When it comes to high-yielding fixed-income investments, there’s been a striking divergence between two pockets of junk bonds—municipals and corporates.
Since late last summer, high-yield corporates and high-yield munis have moved practically in opposite directions—a move that’s not often seen.
Consider the chart below, plotting the performance of the two biggest high-yield muni ETFs, the $2 billion Market Vectors High-Yield Municipal (HYD | C-59) and the $415 million SPDR Nuveen S&P High Yield Municipal Bond (HYMB | C-59), and the two biggest high-yield corporate bond ETFs, the $17 billion iShares iBoxx $ High Yield Corporate Bond (HYG | B-68) and the $12 billion SPDR Barclays High Yield Bond (JNK | C-68):
Chart courtesy of StockCharts.com
This divergence has “nothing to do with ratings, but everything to do with the perception of creditworthiness,” according to John Mousseau of Cumberland Advisors.
In the case of high-yield corporate bonds—HYG and JNK—pressure has largely stemmed from the drop in oil prices, and an expected rise in default rates largely linked to the energy sector. There’s also the concern that companies issued a lot of credit in recent years due to low rates, and chances are that some of these low-quality credits might default.
Higher-than-expected correlations with the equity market has also impacted the attractiveness of this segment lately.
Munis, meanwhile, are directly linked to what happens in interest rates. As Mousseau puts it, “Think corporate and you're thinking corporate ‘IOU.’ With munis, you have liens and pledges and much more security.”
“The high-yield muni is responding pretty much to interest rate movements, and the high-yield corporate market to credit movements and concerns,” Mousseau added.
From a fundamental perspective, while junk corporates battle the fears of default, junk munis are also benefiting from generalized improvement in municipalities’ overall tax receipts and the ongoing refinancing of coupon bonds in the current rate environment, Mousseau says.
Junk munis have even been buoyed by the recent tax season as investors look to minimize taxes for the following year—munis are tax exempt—and capture income at the same time.
“The market is perceiving the muni market’s creditworthiness as second only to Treasurys,” Mousseau said.

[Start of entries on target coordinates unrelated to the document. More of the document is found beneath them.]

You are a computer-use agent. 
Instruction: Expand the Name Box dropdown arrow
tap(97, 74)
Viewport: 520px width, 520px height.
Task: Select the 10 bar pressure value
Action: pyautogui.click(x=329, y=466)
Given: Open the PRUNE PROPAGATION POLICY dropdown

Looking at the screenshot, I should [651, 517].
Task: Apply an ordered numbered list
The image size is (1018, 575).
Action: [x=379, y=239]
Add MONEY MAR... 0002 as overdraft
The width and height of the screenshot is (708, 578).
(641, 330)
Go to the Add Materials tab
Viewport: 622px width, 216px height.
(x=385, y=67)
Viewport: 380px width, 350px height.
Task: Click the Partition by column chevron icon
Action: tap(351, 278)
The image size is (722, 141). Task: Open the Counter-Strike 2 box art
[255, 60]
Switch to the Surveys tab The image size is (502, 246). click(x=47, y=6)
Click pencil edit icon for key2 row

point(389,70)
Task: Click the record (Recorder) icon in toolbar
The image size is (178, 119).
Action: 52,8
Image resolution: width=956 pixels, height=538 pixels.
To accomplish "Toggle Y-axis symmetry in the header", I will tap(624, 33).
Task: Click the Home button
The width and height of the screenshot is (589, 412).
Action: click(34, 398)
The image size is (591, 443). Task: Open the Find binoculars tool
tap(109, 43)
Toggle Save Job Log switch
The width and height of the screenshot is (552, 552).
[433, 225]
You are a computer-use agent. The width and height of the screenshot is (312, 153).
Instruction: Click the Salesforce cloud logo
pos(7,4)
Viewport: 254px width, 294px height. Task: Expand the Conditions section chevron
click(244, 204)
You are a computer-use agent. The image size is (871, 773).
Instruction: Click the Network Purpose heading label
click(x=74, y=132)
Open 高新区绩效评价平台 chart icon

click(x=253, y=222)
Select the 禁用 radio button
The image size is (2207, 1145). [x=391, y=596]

Since the Federal Reserve hiked rates last December, it has been signaling a more dovish tone, fueling expectations that rates will remain unchanged the remainder of this year.
Even if interest rates rise, munis should offer enough of a yield cushion to buffer a performance slip. And that yield cushion is tax exempt.
HYD, which tracks a market-weighted index of high-yield long-term tax-exempt municipal bonds, is shelling out yield to maturity of 5.2%. HYMB, where about 40% of the portfolio is investment grade, is delivering 5.0% in yield to maturity, according to FactSet data.